The only problem I can think with your approach, is that this system does not scale that well. What I mean by that is, if during the development of your game you create 100+ items, it will be very difficult to maintain all of them. However if your game has just a handful of different items, you will not run into this problem.

Here's a few improvements I can think, that might work for some games, but not for others:

  • To make your items a little bit more versatile, one thing you can do is, instead of making one class for each item, make one class for each item type. To use your example, you can use one class called Potion, and use that for all potions, regardless of how much they heal. Inside the Constructor of that class, let it take an argument of how much health it heals.
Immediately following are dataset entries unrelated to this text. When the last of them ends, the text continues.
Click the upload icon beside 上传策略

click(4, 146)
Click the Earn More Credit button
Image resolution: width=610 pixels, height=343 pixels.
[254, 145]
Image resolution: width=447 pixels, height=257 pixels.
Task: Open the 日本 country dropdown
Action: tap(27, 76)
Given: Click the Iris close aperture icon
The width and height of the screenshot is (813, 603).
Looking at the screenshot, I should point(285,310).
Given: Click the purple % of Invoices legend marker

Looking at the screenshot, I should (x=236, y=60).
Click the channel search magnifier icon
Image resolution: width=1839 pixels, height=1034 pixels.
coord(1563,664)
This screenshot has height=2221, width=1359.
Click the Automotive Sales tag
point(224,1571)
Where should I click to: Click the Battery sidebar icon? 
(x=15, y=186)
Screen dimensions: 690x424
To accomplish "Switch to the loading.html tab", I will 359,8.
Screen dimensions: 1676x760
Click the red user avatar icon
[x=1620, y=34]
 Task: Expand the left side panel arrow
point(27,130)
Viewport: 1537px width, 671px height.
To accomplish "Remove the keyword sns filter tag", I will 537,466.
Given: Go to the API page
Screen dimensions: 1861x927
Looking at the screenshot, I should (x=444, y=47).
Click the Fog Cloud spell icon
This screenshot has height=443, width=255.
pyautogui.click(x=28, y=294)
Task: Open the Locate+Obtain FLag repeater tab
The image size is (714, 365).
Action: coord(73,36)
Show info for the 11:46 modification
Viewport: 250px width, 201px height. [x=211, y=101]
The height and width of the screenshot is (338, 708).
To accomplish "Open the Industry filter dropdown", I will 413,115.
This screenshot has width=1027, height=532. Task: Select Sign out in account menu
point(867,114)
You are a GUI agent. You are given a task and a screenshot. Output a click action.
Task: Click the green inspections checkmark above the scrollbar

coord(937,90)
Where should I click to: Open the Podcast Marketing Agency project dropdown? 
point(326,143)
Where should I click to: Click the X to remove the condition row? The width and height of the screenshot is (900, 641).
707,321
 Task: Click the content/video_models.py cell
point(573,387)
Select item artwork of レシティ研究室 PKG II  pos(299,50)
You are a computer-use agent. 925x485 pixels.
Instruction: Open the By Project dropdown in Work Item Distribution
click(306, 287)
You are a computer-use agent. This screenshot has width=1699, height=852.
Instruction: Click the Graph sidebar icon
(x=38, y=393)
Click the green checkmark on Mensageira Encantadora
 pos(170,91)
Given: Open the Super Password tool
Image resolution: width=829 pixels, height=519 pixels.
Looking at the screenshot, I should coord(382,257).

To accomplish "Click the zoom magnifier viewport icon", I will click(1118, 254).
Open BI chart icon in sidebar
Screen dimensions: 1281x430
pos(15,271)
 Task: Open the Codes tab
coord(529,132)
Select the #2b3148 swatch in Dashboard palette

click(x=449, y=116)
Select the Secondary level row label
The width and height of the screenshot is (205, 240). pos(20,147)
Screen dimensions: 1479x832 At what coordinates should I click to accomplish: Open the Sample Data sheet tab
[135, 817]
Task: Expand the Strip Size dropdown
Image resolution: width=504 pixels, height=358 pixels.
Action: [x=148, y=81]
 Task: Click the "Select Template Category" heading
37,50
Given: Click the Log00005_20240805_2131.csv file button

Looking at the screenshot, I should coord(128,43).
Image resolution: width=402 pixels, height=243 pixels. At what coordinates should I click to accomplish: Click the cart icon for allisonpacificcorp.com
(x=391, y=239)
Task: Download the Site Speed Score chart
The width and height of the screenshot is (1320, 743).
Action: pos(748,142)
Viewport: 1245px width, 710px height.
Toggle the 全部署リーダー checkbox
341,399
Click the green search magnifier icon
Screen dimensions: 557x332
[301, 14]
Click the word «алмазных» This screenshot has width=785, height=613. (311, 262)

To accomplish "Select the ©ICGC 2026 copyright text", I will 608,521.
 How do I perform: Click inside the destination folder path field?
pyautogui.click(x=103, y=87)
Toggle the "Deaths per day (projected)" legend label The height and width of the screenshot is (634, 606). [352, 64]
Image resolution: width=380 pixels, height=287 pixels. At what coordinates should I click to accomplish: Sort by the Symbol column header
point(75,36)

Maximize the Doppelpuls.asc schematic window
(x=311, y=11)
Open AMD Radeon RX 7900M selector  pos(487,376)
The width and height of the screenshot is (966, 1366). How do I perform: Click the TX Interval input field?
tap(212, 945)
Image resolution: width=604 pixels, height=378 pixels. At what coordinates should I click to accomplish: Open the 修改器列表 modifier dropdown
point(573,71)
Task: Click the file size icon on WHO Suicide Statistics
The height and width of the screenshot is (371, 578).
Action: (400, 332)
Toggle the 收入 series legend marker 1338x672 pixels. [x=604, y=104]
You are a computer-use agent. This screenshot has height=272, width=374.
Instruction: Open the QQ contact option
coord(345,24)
So to create a normal potion you would need to do (for example) new Potion(50) to make a potion that heals 50 HP, but to make a HiPotion you could use new Potion(100), which heals 100 HP.
  • Similar to the note above, instead of using raw numbers (like new Potion(50) above) you can use a variable to create "Variations" of an item. In the potion example, you could do something like new Potion(1), to create a "level 1" potion, which heals 50HP, and new Potion(2) to create a "level 2" potion, which is now called HiPotion instead, and heals more HP.

These improvements can create a range of items without duplicating as much code. Think about it this way, Potion and HiPotion both do the same thing (I assume on your game at least), just with different values, in that case do they really need to duplicate the code of their behaviour? This logic can also be applied for weapons and armor.